> Problem description
For this exercise, reproduce the entries below exactly, but only from the line containing "Tarifs (167, 1938)" through the line containing "Plus d'infos (51, 942)", both included.

Saved data entries:
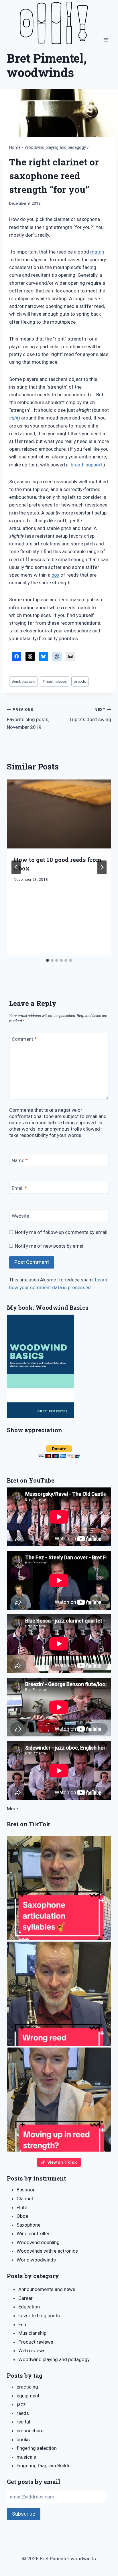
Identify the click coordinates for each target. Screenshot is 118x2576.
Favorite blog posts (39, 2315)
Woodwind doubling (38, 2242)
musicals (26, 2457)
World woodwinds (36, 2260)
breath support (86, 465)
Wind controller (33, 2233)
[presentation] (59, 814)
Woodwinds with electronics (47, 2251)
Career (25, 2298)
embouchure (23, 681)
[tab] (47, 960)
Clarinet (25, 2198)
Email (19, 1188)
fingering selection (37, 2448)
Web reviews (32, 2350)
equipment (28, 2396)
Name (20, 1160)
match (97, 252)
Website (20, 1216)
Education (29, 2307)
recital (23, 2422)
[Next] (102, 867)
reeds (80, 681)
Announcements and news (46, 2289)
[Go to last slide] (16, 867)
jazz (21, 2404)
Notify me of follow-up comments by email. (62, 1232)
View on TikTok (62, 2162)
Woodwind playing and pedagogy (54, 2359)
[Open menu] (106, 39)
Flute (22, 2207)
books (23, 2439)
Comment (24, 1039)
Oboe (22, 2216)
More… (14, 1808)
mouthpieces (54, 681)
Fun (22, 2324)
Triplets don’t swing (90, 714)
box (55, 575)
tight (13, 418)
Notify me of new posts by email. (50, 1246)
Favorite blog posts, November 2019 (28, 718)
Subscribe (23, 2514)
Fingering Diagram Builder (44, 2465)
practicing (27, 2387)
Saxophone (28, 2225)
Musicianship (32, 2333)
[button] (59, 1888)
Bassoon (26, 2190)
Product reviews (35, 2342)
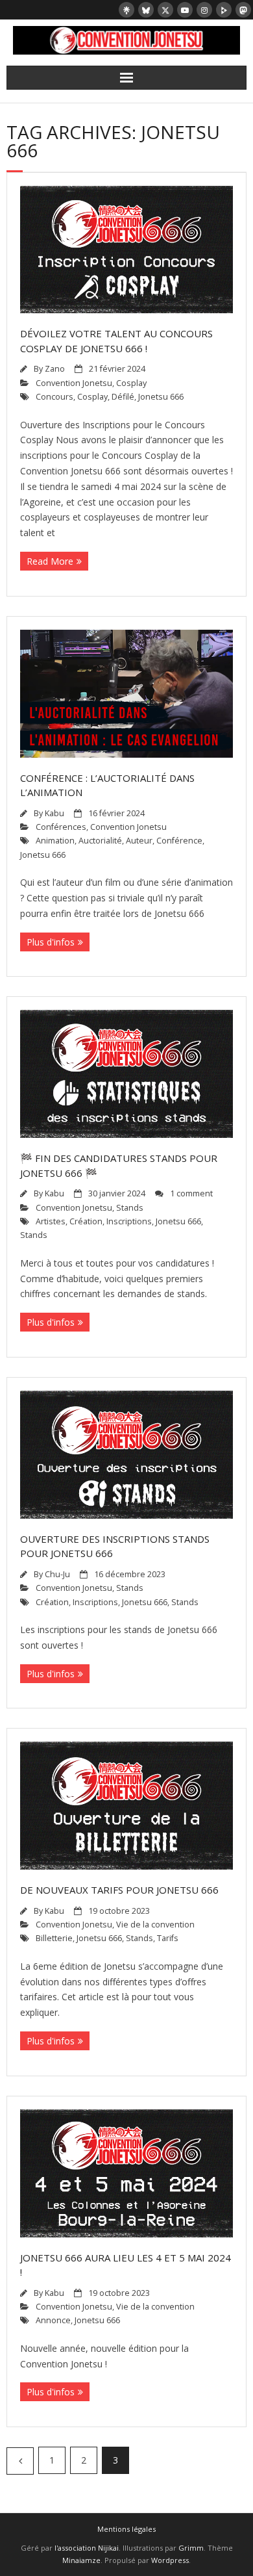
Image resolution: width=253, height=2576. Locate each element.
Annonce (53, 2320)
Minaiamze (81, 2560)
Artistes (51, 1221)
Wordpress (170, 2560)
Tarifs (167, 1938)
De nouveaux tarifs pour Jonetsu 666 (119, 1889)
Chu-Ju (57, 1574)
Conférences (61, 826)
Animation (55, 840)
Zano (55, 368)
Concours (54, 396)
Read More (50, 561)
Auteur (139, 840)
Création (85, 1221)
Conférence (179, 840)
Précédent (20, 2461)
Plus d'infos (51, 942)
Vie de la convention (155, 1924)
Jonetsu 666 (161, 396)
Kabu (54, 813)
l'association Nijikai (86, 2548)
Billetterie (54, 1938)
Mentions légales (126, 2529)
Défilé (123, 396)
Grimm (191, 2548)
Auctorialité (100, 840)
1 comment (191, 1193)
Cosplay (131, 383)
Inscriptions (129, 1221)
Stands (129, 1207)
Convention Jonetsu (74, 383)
--
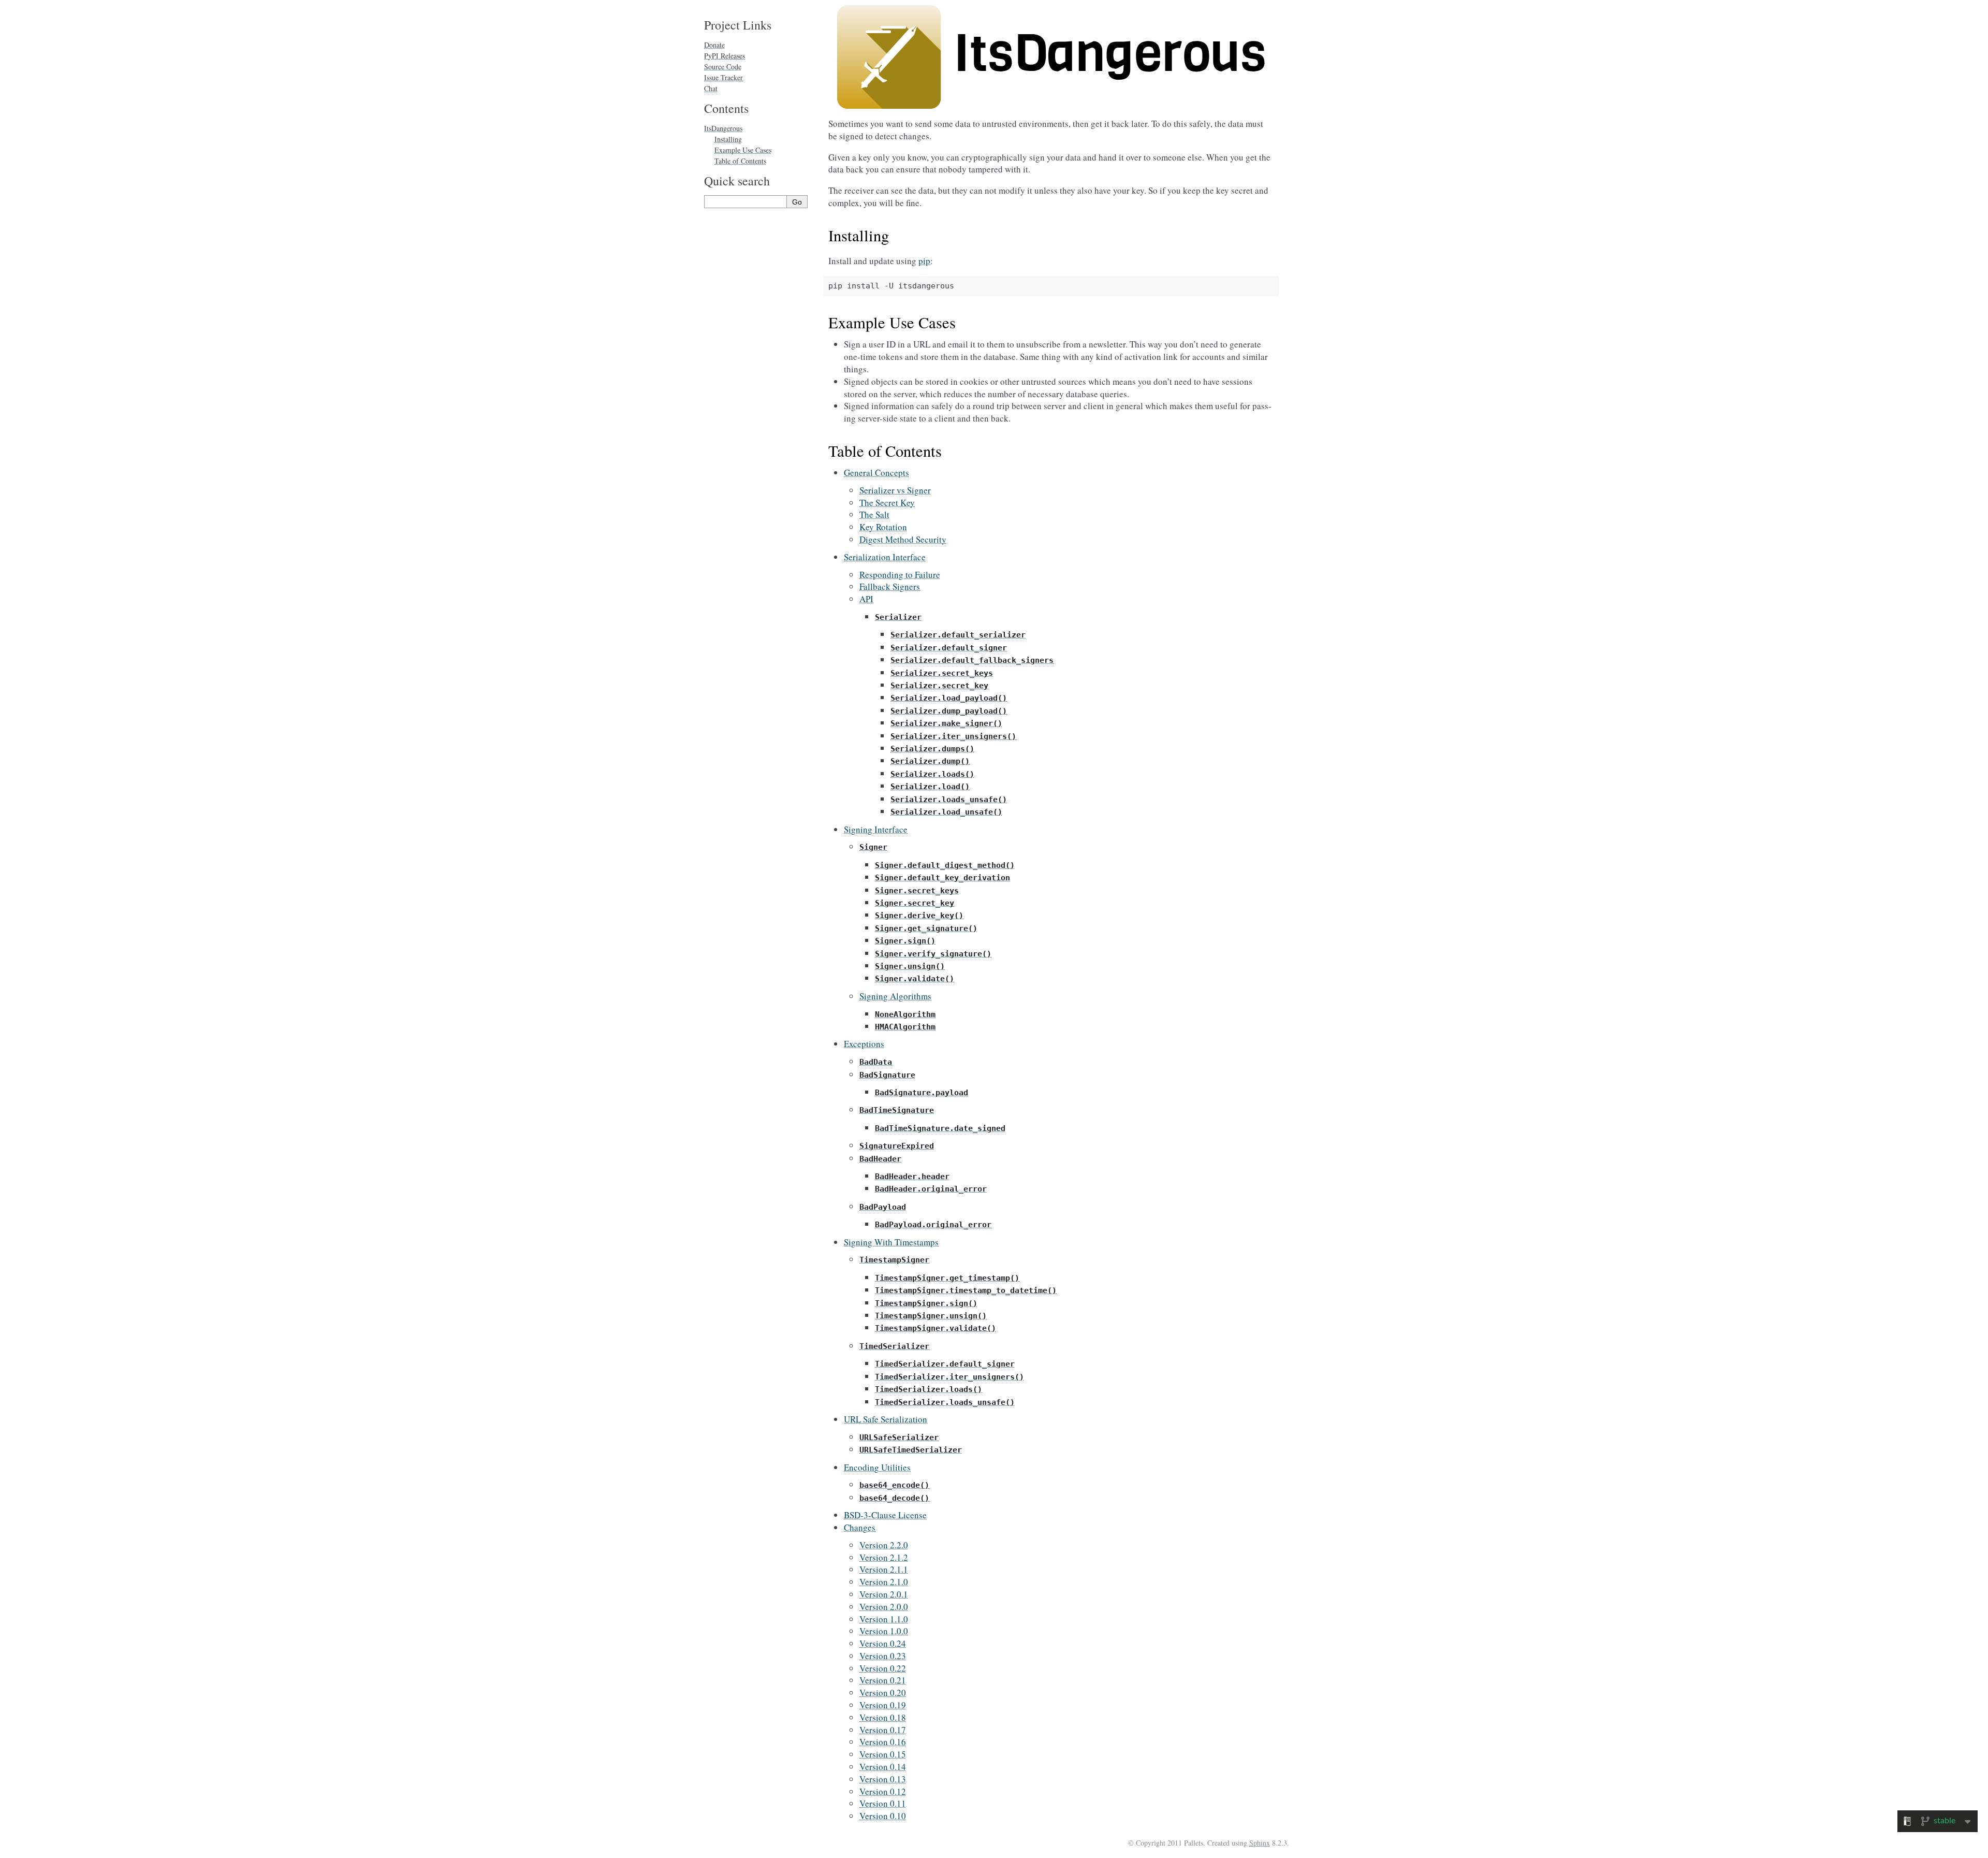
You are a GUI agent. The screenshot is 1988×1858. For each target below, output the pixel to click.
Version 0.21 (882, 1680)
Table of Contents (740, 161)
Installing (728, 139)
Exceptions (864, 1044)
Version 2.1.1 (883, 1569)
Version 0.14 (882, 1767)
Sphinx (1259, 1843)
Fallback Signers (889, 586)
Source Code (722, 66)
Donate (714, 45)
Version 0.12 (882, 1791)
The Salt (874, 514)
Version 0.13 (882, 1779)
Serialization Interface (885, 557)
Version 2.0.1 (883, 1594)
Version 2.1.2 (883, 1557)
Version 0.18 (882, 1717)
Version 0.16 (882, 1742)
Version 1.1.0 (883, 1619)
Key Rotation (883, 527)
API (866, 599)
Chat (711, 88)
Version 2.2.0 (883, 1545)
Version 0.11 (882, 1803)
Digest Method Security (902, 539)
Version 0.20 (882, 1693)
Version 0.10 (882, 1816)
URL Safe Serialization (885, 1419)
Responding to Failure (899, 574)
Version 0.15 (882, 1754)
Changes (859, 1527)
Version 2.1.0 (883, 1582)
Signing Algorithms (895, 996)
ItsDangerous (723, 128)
* * *
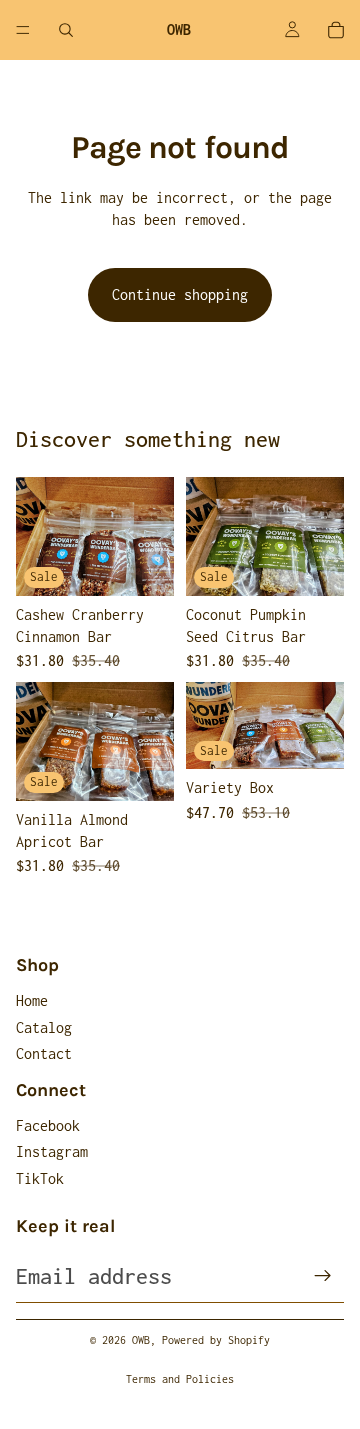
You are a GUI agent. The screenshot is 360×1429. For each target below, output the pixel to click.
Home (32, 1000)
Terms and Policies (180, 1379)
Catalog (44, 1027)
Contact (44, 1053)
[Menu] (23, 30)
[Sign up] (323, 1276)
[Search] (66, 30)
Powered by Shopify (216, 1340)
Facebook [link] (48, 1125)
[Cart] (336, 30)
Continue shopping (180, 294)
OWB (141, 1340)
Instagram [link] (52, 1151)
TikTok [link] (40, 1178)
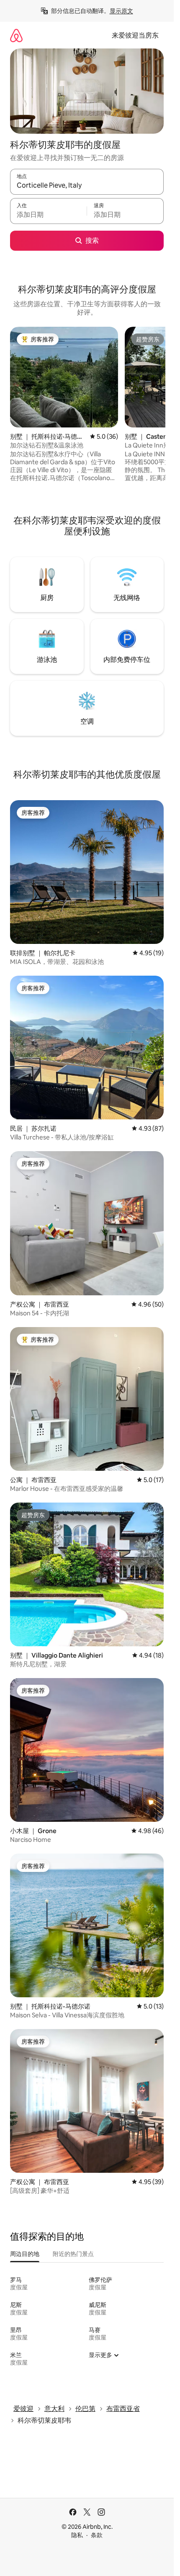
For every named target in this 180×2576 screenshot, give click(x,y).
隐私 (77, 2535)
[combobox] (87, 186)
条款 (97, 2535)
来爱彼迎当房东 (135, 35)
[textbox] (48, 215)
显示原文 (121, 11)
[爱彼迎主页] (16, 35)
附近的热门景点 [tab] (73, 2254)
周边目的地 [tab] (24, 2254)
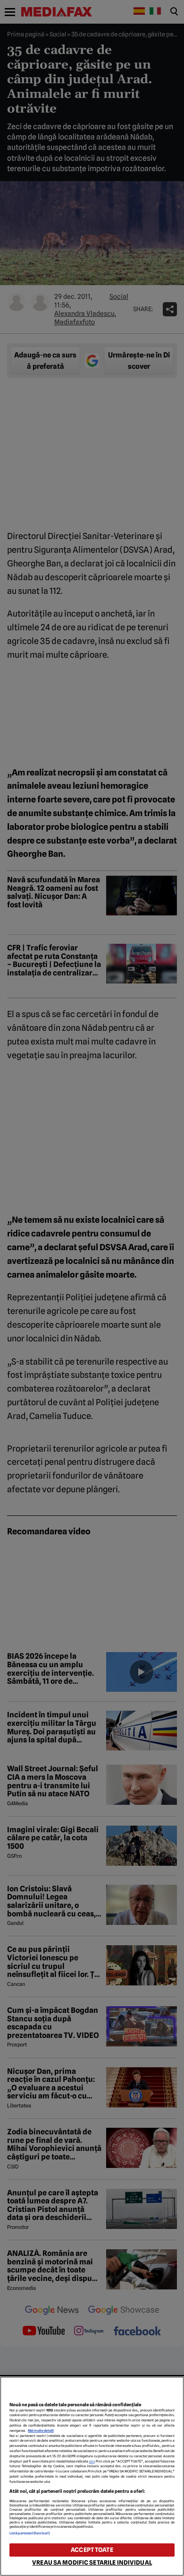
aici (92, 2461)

> Answer section
Tarifs (167, 1938)
De nouveaux tarifs pour Jonetsu 666 (119, 1889)
Chu-Ju (57, 1574)
Conférences (61, 826)
Animation (55, 840)
Zano (55, 368)
Concours (54, 396)
Read More (50, 561)
Auteur (139, 840)
Création (85, 1221)
Conférence (179, 840)
Précédent (20, 2461)
Plus d'infos (51, 942)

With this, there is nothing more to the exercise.